Once upon a time back in the olden days, getting a diary for Christmas or a birthday was such a thrill. We filled it with all our secret thoughts and petty grievances or those cute boys we had a crush on. Then someone close to us would find it and expose our secret life to the world! Or worse, our moms would demand to know the boys’ names. We never heard of dads reading our diaries.
Fast forward to today and we willingly expose everything on FaceBook. No need to write in those diaries anymore we have journals now. One of us has no couth whatsoever and writes about her life and posts it on a website called My-third life.. mea culpa. Maybe it was better in the ‘olden days’ but no less boring I’m sure.
I had a girlfriend that kept a diary and it was coded so every time she washed her hair, it was code for sinning with her boyfriend. We were Catholics and she had the cleanest shiniest hair but also the blackest soul full of sins. I envied her a lot.

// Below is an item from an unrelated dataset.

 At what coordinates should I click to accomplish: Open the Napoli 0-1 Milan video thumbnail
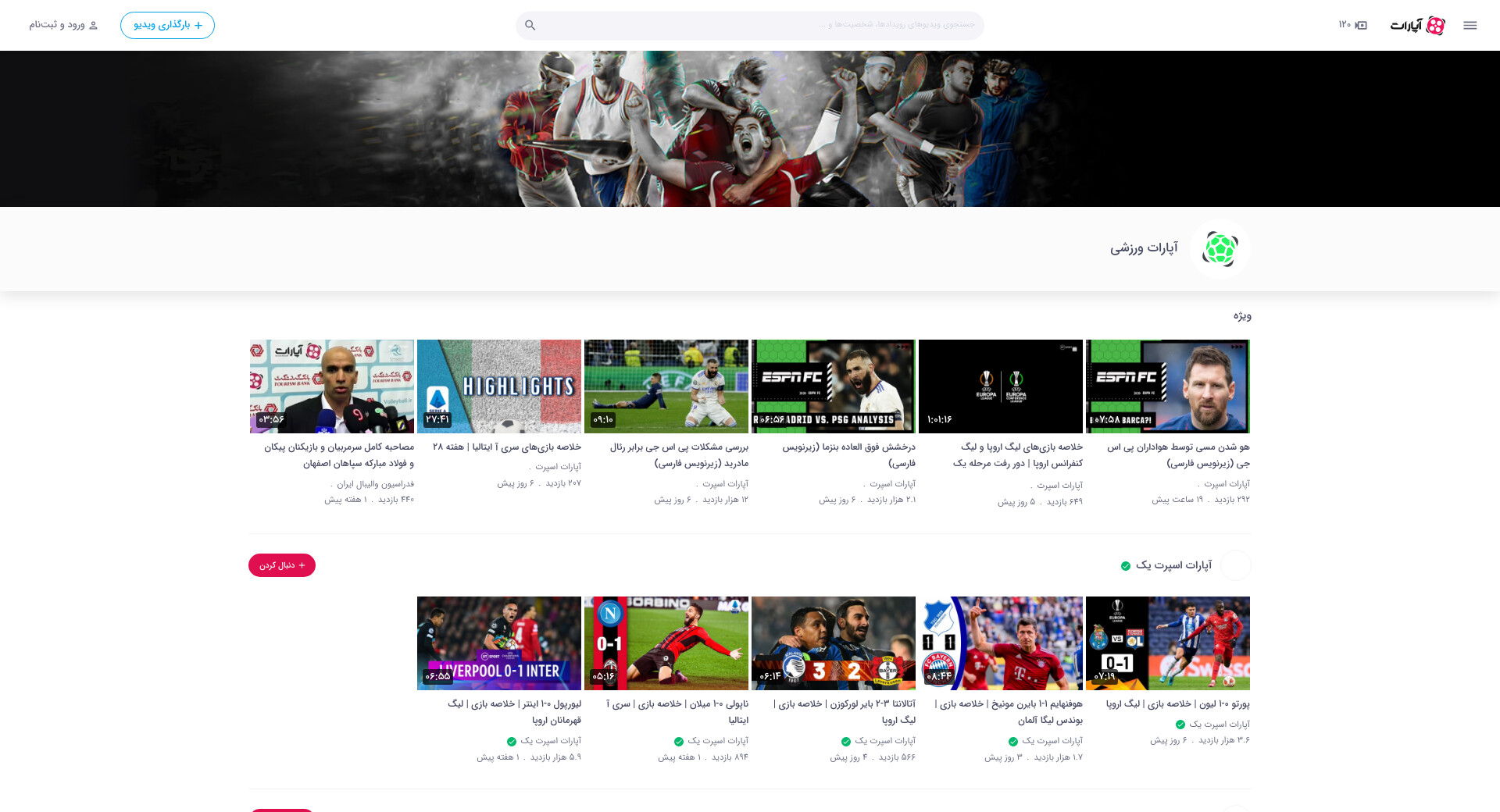[666, 643]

As for myself, I got bored with the diary after the first couple of weeks because I wouldn’t dare put down my real thoughts and desires! I had six siblings and no privacy, are you kidding me? Besides, I had all those sinful thoughts too.. just saying.

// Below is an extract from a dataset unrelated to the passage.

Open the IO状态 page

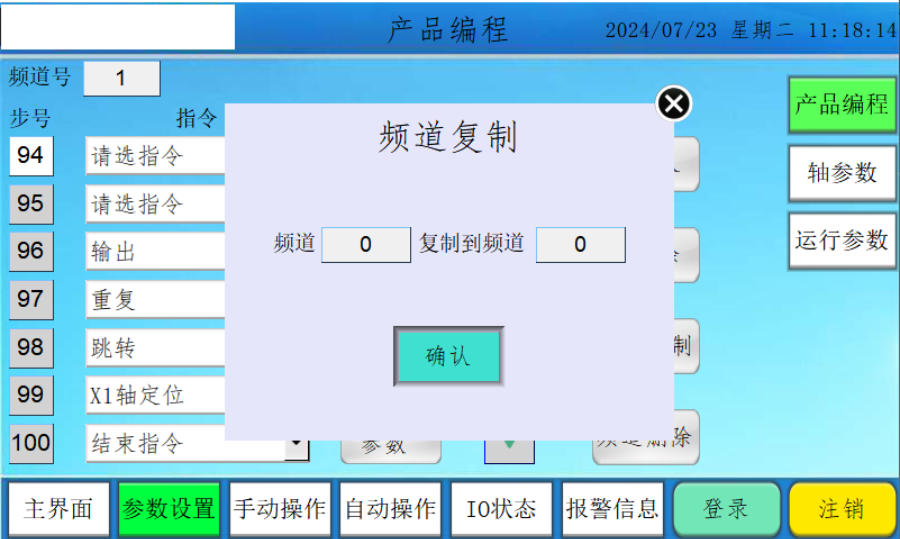(501, 509)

We used to skip mass which was also a sin, but we would pick up the (missive). Essentially this was a newsletter about everything happening in the church. These were kept at the entrance so it was easy enough to get a copy without actually attending the service. This was our proof, then we would escape to the corner confectionery store and drink cokes in the back booth while visiting with our fellow conspirators.
If we ran into someone that had been at mass, that was a bonus, because then we could quiz them on the sermon. See, it’s this way, you could get caught if the adults were suspicious at all. They would say “ok what did father Bob talk about in the sermon today?” you could stutter your way through something but essentially you were caught. The church I attended had about five masses every Sunday.
All these sins needed to be confessed at some point so we could clear the slate and start over again. Now you think this would be the easy part but it was the toughest for me. The priest could be the same one I had last time. I needed to get increasingly creative without him suspecting me of making up the same ones over and over.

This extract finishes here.